**TASK TO COMPLETE**
Update the data below by replacing every "screenshot" with "image" and keeping everything else the same. Leave out the pictures when you give the data again.

(A block of data)
+++
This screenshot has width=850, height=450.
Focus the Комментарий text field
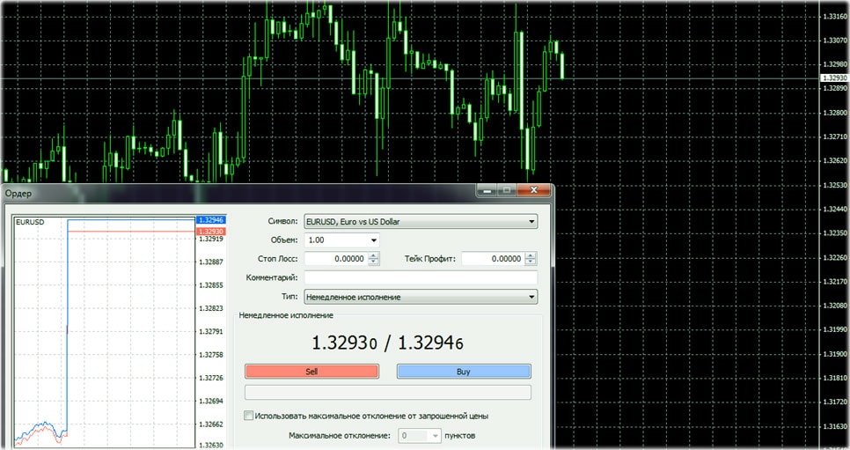(421, 277)
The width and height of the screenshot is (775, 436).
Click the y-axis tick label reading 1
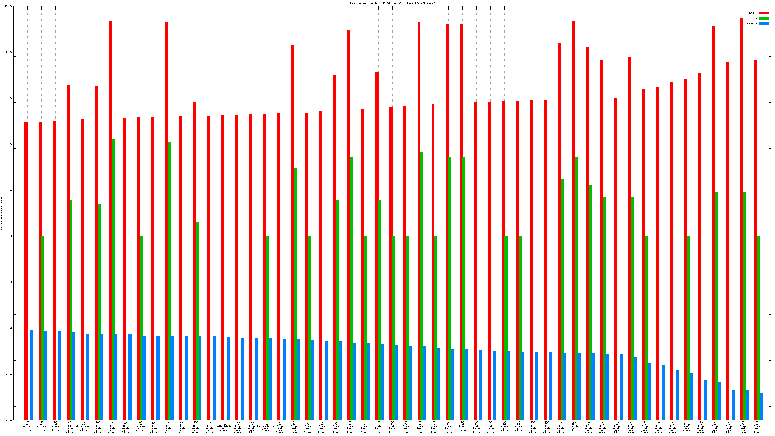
+++
**SOLUTION**
This image has width=850, height=450.
Focus the Комментарий text field
(421, 277)
The width and height of the image is (775, 436).
Click the y-axis tick label reading 1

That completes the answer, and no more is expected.